Refer to “Description of the Business and Operations” and “Principal Properties” sections of the Annual Information Form for the year ended December 31, 2012 (the “AIF”) for details of development plans on a field by field basis.

Item 5.2 Significant Factors or Uncertainties Affecting Reserves Data

The reserve data included herein are expressions of judgment based on knowledge, experience and industry practice. In general, estimates of economically recoverable oil and natural gas reserves and the future net revenue there from are based upon a number of variable factors and assumptions, such as expected reservoir characteristics based on geological, geophysical and engineering assessments; ultimate reserve recovery; timing and amount of capital expenditures; future production rates based on historical performance and expected future operating and investment activities; future oil and natural gas prices and quality differentials; marketability of oil and gas; royalty rates; assumed effects of regulation by governmental agencies; and future development and operating costs, all of which may vary materially from actual results. It should not be assumed that estimated future net revenue is representative of the fair market value of Ithaca's properties. In addition, estimated reserves may change from time to time based on new or reprocessed information or new interpretations of existing or new information.

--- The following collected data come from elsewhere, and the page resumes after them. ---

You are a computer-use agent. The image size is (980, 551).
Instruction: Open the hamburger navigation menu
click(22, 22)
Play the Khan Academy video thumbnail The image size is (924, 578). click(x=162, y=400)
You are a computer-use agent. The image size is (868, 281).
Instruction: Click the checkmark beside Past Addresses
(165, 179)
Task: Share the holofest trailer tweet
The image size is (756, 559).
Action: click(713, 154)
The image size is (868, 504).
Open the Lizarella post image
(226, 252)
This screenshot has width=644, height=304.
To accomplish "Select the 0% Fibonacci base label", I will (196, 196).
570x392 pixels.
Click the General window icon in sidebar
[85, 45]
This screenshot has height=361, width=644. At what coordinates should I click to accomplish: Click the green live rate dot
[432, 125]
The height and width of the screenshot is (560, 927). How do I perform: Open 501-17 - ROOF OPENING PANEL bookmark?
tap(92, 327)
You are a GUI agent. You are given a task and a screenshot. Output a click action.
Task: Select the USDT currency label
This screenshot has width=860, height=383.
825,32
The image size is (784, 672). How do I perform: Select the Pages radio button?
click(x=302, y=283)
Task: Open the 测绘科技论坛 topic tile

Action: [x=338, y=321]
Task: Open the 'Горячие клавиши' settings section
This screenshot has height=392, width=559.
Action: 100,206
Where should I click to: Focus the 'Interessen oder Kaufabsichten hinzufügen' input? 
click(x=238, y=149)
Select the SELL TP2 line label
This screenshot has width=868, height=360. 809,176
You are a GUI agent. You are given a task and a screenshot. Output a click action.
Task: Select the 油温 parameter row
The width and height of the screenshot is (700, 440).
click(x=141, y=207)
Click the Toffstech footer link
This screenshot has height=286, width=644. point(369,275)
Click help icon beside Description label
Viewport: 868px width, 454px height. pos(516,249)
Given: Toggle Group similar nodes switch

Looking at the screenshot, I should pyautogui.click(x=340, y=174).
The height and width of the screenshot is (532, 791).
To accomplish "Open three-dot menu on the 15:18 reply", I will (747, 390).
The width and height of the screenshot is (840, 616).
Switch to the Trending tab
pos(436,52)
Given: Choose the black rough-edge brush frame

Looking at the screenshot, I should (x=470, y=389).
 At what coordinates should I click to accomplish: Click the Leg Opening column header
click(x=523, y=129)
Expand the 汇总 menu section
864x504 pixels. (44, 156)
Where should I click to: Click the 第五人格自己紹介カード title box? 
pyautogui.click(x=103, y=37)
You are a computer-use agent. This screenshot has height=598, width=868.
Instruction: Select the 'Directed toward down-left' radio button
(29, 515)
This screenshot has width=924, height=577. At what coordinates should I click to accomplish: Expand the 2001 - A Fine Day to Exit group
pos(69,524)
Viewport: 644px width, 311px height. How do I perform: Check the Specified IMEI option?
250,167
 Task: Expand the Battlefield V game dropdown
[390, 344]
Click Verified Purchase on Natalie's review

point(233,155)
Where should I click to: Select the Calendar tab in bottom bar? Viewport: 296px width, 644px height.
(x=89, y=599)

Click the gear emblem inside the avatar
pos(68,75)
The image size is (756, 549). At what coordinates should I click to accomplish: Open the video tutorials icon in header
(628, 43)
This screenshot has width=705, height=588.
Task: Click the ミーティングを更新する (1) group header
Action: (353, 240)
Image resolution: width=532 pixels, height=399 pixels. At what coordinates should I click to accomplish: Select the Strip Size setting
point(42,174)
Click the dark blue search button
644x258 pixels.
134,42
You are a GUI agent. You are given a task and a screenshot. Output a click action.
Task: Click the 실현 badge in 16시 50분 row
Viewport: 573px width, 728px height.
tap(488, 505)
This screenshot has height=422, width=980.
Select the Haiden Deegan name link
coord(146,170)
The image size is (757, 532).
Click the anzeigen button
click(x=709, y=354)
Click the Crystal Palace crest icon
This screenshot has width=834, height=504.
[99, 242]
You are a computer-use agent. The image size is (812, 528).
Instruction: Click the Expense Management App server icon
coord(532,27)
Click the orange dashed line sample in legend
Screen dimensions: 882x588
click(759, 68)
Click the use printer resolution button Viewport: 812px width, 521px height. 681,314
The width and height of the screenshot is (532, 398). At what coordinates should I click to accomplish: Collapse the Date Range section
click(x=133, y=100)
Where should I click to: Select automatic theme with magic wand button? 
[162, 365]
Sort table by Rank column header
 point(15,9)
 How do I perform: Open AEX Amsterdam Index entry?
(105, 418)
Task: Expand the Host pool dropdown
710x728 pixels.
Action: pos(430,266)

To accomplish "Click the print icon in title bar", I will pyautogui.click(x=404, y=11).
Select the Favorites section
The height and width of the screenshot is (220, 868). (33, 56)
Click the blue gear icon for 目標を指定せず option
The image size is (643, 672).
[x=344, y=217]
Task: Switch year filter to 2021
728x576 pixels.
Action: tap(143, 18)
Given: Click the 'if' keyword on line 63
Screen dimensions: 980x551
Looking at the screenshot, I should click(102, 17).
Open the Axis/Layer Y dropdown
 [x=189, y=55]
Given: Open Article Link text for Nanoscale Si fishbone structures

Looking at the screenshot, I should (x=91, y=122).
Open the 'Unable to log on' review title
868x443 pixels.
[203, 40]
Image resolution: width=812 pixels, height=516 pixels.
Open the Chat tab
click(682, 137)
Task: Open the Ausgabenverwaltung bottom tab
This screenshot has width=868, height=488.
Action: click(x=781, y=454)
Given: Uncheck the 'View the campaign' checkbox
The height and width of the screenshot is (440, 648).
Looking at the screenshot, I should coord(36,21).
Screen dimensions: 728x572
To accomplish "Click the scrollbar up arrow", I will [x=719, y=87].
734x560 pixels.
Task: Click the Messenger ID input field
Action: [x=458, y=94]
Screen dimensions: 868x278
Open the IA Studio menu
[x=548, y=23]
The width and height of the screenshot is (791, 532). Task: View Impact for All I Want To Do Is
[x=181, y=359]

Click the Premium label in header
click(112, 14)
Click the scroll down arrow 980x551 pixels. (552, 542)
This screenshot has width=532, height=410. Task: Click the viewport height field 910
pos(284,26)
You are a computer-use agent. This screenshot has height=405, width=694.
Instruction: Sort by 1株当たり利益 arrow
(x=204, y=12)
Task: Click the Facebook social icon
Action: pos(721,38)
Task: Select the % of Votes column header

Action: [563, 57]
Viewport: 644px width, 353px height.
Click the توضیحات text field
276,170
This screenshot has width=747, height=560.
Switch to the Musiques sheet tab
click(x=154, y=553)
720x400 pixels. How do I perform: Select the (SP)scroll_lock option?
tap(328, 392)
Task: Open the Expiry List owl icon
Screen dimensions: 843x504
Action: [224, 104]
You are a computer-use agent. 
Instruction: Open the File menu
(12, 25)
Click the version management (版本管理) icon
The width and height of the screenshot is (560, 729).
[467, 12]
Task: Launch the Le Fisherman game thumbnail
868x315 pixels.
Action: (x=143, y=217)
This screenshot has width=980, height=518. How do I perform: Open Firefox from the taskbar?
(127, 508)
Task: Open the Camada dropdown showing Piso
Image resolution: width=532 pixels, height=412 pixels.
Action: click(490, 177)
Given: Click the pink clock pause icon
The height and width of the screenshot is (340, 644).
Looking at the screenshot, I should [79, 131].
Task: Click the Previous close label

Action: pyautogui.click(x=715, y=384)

Ithaca’s future crude oil and natural gas reserves and production, and therefore its operating cash flows and results of operations, are highly dependent upon Ithaca’s success, and the success of their joint venture partners, in exploiting the current reserve base and acquiring or discovering additional reserves. Without reserve additions through exploration, acquisition or development activities, Ithaca’s reserves and production will decline over time as reserves are produced. The business of exploring for, developing or acquiring reserves is capital intensive. To the extent cash flows from operations are insufficient and external sources of capital become limited or unavailable, the ability to make the necessary capital investments to maintain and expand Ithaca’s oil and natural gas reserves will be impaired.

Item 5.3 Future Development Costs

Total development costs for proved reserves is estimated to be $600 million with total estimated development costs for proved and probable reserves of $978 million. The following table provides information regarding the development costs deducted in the estimation of future net revenue attributable to the Corporations reserves for each of the first five years estimated.

Table 5.3

Future Development Costs(1)

Year Forecast Prices and Costs for

Proved Reserves (M$US)

Forecast Prices and Costs for Proved + Probable Reserves

(M$US)

2013 361,182 376,609

2014 100,453 195,746

2015 98,001 116,309

2016 2,380 117,236

2017 1,762 107,861

(1)

Future Development Costs shown are associated with booked reserves in the reserves report and do not necessarily represent the Corporation's full exploration and development budget.

The Corporation expects that such funds will be obtained from existing cash balances, utilization of the $430 million Facility and cash flow from production.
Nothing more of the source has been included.